In March 2004, the Office filed a lawsuit against 15 major drug companies and their subsidiaries over a scheme, where companies allegedly created a “spread” between actual wholesale prices and the AWP. That spread was used for a variety of purposes including providing financial incentives to doctors to prescribe certain drugs and for pharmacies to stock them.
To date, the Attorney General’s Office has secured court rulings or settlements totaling more than $118 million for various state agencies and programs as a result of the drug pricing lawsuits.

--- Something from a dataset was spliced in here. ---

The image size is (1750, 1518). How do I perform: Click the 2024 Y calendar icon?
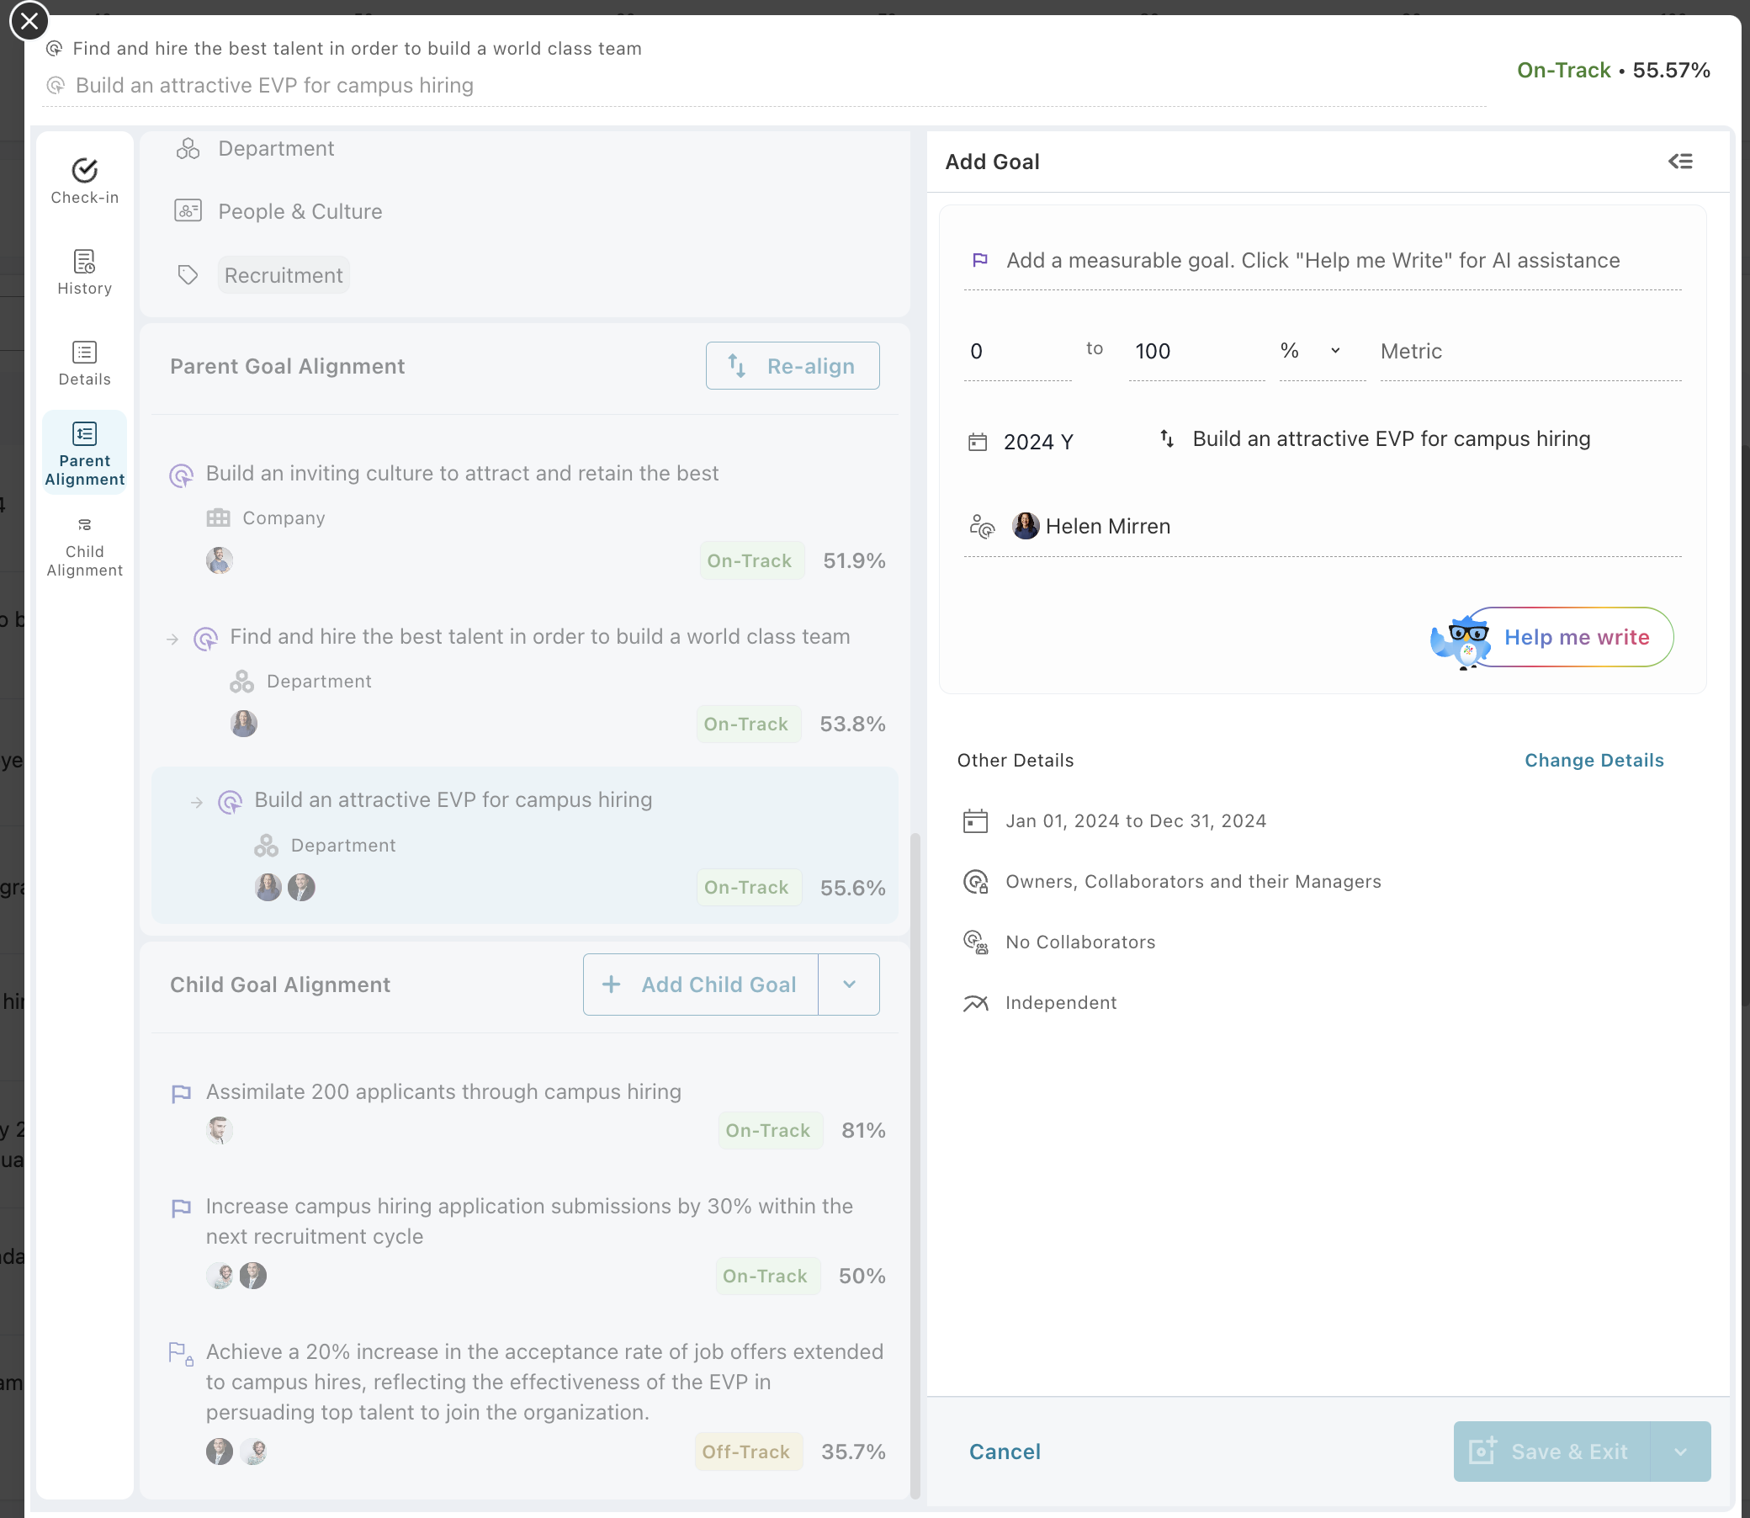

In December 2010, New Jersey-based Johnson & Johnson, Inc. was found liable for nearly $52 million in damages and civil penalties for falsely reporting the prices of its drugs, following a five-week trial in Commonwealth Court.
Earlier in 2010 the Attorney General’s Office received a $27.6 million award in a case involving Bristol-Myers Squibb. Both Johnson and Johnson and Bristol Myers Squibb are appealing the rulings against them.
Settlements have also been reached with a number of other pharmaceutical companies accused of similar price activity, including a $10 million agreement with Astra Zeneca, of Wayne PA; $6.95 million from Illinois-based Abbott Laboratories; 1.8 million for GlaxoSmithKline of Philadelphia; and a $13 million collective settlement with Amgen Inc., of Thousand Oaks, Calif., Baxter healthcare Corp., of Deerfield Ill., and Boehringer Ingelhelm Roxane of Ridgefield, Conn.